Me too, despite it not being fashionable.
Still got 3x9 on all of our bikes and they're staying that way. 2x10 and 1x11 are just more ways to rip us off IMO.
I use mine on flat/downhill sections. Otherwise it's crazy legs spin out time.
i have 2x9 with the access still there to convert to 3x9 when needed but the lack of logs around bristol now is making me second think my bash.
Not used a 44t one for 5 years, don't miss it.
It's nothing to do with fashion. I took mine off as I never used it and replaced it with a chain device and bash which I get much more benefit from. Weather you need a big ring will depend on your style of riding and terrain / type of trails.
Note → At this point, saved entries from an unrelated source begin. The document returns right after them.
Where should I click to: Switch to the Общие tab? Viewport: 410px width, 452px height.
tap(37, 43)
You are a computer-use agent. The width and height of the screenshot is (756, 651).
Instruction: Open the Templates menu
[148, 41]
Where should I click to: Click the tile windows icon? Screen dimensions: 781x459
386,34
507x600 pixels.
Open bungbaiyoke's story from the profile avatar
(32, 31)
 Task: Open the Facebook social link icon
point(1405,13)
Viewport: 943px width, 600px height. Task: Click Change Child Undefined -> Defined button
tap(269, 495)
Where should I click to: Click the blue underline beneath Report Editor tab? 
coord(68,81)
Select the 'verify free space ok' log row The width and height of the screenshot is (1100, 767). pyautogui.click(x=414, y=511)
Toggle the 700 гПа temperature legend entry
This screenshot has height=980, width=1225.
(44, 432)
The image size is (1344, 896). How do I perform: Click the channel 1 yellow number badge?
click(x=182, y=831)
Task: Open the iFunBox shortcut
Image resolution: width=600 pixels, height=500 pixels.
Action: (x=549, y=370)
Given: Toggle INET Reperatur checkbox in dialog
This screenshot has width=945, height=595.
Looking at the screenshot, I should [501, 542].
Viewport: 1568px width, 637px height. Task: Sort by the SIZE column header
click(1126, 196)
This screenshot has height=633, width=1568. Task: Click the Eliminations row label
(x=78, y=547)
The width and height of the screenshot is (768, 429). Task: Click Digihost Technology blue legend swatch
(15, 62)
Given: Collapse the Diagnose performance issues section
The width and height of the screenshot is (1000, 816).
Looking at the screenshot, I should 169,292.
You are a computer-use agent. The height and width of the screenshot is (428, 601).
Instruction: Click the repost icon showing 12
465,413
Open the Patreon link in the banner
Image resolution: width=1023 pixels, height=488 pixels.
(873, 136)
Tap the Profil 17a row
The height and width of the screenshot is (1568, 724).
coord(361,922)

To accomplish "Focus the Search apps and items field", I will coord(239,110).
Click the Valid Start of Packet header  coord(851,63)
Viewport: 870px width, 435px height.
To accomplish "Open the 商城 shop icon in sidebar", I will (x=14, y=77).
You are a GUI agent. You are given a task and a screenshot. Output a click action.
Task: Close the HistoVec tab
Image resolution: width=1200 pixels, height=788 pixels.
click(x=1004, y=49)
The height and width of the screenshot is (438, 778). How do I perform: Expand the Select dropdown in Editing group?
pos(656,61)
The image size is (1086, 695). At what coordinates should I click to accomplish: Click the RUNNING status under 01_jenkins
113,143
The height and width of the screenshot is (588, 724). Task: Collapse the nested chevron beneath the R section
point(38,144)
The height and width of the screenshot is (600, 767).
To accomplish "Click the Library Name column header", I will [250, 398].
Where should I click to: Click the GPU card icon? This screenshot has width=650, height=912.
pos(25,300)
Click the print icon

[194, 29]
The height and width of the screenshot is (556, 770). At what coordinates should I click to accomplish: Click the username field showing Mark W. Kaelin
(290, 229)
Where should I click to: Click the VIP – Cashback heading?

I dont tend not to peddle when going downhill as I'm standing up to absorb the bumps etc. I don't use the granny ring much now these days but it may as well stay there for now as there isn't that much benefit in taking it off
Use mine regularly, either on the road getting to where I'm riding, commuting or just doing fast smooth stuff. If you're stuck on a boring bit of fire trail you may as well go as fast as you can, fast and boring beats slow and boring.
I'm with njee here.
Unless you regularly use 44/11, ie. big ring with the smallest cog on the cassette, there's no point. The next cog up, the 13T, gives you pretty much the same ratio as if you used a 36T ring with your 11T cog on the back... Only place I ever used 44/11 was on road down big steep hills anyway... I just don't miss it at all, but having more ground clearance cos I run a 36T with bash setup on my full sus is very beneficial. And with a 24T granny, and 11-36 cassette, I'm not losing out on any low end gears, so my 2x10 setup gives me very nearly the same range as a 3x10 but only losing the very top ratio.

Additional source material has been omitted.